Activity —
The answer should hold exactly the lines of the entries below from the one containing "Collapse the Access sidebar section" through the last line, both included.

Supplied material below:

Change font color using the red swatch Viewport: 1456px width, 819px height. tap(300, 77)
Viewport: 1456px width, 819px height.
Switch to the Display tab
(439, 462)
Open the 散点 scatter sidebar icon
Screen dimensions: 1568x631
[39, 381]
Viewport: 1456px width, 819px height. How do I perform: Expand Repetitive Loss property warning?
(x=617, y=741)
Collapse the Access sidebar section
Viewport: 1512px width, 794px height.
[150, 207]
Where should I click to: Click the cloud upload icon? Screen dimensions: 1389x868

End of Supplied material.

Final answer —
Collapse the Access sidebar section
Viewport: 1512px width, 794px height.
[150, 207]
Where should I click to: Click the cloud upload icon? Screen dimensions: 1389x868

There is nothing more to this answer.